Une lecture recontre

avec Silvia Härri


25 septembre 2026 à 20h

Caves de Couvaloup, Rue de Couvaloup 10, 1110 Morges

Silvia Härri écrivait en 2015 :

«Je pense que tout peut « faire poésie », à condition que l’on sache faire preuve de cette attention singulière aux êtres et aux objets qui, sans que l’on sache à quel moment ni pourquoi, nous fait tout à coup entrer en résonance avec une forme de réalité extérieure ou intérieure et déclenche le mouvement de la main vers la plume ou le clavier.»

Propos extraits d’une résidence virtuelle, en 2015, sur le site poesieromande.ch.
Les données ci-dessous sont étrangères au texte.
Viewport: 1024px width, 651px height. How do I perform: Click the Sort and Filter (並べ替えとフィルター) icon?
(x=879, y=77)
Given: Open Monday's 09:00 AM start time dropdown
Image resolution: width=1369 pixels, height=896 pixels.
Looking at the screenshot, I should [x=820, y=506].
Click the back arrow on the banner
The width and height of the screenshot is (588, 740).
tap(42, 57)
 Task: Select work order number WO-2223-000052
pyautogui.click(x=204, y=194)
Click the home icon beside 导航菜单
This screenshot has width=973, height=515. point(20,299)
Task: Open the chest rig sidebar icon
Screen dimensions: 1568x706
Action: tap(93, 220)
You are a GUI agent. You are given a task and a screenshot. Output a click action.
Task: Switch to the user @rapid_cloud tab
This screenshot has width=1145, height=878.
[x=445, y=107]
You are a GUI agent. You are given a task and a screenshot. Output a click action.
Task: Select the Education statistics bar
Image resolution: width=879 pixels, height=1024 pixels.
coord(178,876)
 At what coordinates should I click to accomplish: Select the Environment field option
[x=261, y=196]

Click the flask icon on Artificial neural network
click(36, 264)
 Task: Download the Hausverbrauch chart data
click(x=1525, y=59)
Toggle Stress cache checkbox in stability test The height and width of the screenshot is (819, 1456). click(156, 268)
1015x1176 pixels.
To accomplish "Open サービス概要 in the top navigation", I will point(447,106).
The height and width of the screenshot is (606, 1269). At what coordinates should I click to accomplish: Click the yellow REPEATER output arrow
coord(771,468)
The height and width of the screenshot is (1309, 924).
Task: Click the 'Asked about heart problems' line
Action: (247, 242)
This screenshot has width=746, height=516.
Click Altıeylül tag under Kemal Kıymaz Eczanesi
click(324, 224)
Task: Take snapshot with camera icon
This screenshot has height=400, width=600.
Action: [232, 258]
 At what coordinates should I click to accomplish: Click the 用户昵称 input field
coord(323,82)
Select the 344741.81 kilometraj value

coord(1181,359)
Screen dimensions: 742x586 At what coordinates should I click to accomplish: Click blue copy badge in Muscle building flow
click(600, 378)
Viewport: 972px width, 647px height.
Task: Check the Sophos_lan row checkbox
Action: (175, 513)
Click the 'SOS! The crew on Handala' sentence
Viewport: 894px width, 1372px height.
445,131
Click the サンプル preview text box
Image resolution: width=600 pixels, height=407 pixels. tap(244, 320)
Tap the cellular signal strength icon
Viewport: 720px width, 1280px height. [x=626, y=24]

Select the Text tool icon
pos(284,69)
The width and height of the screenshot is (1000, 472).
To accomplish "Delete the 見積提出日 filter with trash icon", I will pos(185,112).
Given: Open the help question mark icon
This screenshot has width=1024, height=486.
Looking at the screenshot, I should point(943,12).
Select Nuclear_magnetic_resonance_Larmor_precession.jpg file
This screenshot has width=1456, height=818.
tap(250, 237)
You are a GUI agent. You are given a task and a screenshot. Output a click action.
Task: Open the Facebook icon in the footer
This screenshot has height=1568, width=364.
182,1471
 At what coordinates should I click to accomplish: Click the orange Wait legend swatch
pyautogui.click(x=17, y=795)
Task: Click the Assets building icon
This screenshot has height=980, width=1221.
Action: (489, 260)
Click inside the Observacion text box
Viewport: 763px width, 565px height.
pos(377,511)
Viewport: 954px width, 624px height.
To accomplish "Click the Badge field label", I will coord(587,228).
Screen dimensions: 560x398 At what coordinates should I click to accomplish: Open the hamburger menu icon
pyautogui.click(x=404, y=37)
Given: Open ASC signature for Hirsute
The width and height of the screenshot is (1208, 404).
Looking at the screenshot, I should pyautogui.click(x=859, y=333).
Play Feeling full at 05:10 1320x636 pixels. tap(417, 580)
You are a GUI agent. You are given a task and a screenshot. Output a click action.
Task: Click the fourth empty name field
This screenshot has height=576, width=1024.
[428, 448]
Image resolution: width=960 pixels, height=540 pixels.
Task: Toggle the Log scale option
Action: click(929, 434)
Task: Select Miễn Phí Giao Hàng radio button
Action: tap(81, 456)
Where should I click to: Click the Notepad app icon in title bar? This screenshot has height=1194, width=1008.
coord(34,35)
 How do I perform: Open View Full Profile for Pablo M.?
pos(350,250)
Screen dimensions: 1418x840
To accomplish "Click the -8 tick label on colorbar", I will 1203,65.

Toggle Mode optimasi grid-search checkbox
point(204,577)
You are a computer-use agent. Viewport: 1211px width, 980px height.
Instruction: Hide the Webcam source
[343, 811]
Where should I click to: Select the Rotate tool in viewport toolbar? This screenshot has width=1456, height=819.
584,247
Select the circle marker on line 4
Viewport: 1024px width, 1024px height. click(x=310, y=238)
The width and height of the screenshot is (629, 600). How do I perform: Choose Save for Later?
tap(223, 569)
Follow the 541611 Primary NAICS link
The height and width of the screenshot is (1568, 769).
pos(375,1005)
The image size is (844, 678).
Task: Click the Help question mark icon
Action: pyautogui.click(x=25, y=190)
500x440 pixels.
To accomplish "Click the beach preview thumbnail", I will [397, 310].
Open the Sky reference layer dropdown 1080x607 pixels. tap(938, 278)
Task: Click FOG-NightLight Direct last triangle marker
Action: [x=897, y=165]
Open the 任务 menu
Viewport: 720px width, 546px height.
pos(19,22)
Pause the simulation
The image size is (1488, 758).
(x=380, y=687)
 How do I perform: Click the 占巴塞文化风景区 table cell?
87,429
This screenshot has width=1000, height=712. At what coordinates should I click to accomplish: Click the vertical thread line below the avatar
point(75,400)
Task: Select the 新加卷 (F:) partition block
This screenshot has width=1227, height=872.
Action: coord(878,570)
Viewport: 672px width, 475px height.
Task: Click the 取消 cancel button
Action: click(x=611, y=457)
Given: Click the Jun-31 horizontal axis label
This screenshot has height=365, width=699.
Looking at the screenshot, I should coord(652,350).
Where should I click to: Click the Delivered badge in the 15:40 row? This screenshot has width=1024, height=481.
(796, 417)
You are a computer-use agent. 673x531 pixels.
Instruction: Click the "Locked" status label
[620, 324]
Son recueil Dérives témoigne de ce regard vigilant porté sur le monde et les êtres et révélés par le poème, en deux volets qui questionnent la mémoire. Tout d’abord par l’histoire banale et singulière d’un homme qui égare le sens des mots, c’est le morcellement du langage, et le combat pour conjurer sa perte qui est évoqué.
En seconde partie, par une série de scènes concrètes, de naufrages et de rêves trahis la poète rend présente la dimension de la mémoire collective, retraçant les drames des migrants qui tentent de gagner un «Occident fantasmé».

le vieil homme
perclus d’attente
Alep gravé sur le front
– cicatrice ou racine
à quelle terre arrachée ?-
à travers une brèche du grillage
regarde l’olivier

Silvia Härri, poète et romancière vit à Genève. Elle partage son temps entre l’enseignement et l’écriture. Elle a publié dès 2010 plusieurs recueils de poésie aux éditions Samizdat et Empreintes, dont Extravagances en 2015. Ainsi que des ouvrages en prose chez Bernard Campiche éditeur, dont Loin de soi, 2013 prix Georges Nicole 2013 ; Je suis mort un soir d’été, 2016, prix de la RTS, prix de la Ville de Lausanne, prix Lettres Frontières 2017. Et Journal de l’oubli, 2020. Elle est également auteure de deux albums pour la jeunesse aux éditions NotariE.